**Stored data entries**:

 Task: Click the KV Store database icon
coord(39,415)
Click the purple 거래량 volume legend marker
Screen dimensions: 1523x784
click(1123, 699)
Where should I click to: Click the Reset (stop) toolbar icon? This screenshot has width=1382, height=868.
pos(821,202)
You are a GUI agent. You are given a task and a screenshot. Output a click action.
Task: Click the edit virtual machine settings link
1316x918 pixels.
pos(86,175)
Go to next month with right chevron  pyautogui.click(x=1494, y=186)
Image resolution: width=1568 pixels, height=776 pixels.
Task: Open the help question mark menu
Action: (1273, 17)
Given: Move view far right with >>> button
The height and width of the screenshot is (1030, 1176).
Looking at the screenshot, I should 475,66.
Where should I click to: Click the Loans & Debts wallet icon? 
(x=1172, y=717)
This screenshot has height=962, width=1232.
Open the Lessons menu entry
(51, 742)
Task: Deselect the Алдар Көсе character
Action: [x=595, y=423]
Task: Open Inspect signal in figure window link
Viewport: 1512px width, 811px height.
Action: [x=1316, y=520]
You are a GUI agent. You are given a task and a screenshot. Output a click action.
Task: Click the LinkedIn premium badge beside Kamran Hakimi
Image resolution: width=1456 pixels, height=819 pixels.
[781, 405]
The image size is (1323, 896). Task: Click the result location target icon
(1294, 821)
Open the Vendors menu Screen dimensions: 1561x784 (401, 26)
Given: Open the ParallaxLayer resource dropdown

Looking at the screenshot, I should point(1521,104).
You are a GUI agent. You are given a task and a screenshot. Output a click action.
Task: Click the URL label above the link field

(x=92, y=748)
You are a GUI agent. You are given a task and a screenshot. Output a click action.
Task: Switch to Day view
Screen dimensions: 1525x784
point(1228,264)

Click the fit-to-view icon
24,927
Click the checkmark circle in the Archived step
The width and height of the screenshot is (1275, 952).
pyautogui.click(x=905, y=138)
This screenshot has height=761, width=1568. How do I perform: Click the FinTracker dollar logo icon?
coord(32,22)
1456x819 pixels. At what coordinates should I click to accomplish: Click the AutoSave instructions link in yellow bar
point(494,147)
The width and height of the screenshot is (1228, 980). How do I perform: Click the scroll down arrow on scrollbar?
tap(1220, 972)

**Aim of the exercise**:
Every entry above should be transcribed exactly as it appears.

**Written answer**:
 Task: Click the KV Store database icon
coord(39,415)
Click the purple 거래량 volume legend marker
Screen dimensions: 1523x784
click(1123, 699)
Where should I click to: Click the Reset (stop) toolbar icon? This screenshot has width=1382, height=868.
pos(821,202)
You are a GUI agent. You are given a task and a screenshot. Output a click action.
Task: Click the edit virtual machine settings link
1316x918 pixels.
pos(86,175)
Go to next month with right chevron  pyautogui.click(x=1494, y=186)
Image resolution: width=1568 pixels, height=776 pixels.
Task: Open the help question mark menu
Action: (1273, 17)
Given: Move view far right with >>> button
The height and width of the screenshot is (1030, 1176).
Looking at the screenshot, I should 475,66.
Where should I click to: Click the Loans & Debts wallet icon? 
(x=1172, y=717)
This screenshot has height=962, width=1232.
Open the Lessons menu entry
(51, 742)
Task: Deselect the Алдар Көсе character
Action: [x=595, y=423]
Task: Open Inspect signal in figure window link
Viewport: 1512px width, 811px height.
Action: [x=1316, y=520]
You are a GUI agent. You are given a task and a screenshot. Output a click action.
Task: Click the LinkedIn premium badge beside Kamran Hakimi
Image resolution: width=1456 pixels, height=819 pixels.
[781, 405]
The image size is (1323, 896). Task: Click the result location target icon
(1294, 821)
Open the Vendors menu Screen dimensions: 1561x784 (401, 26)
Given: Open the ParallaxLayer resource dropdown

Looking at the screenshot, I should point(1521,104).
You are a GUI agent. You are given a task and a screenshot. Output a click action.
Task: Click the URL label above the link field

(x=92, y=748)
You are a GUI agent. You are given a task and a screenshot. Output a click action.
Task: Switch to Day view
Screen dimensions: 1525x784
point(1228,264)

Click the fit-to-view icon
24,927
Click the checkmark circle in the Archived step
The width and height of the screenshot is (1275, 952).
pyautogui.click(x=905, y=138)
This screenshot has height=761, width=1568. How do I perform: Click the FinTracker dollar logo icon?
coord(32,22)
1456x819 pixels. At what coordinates should I click to accomplish: Click the AutoSave instructions link in yellow bar
point(494,147)
The width and height of the screenshot is (1228, 980). How do I perform: Click the scroll down arrow on scrollbar?
tap(1220, 972)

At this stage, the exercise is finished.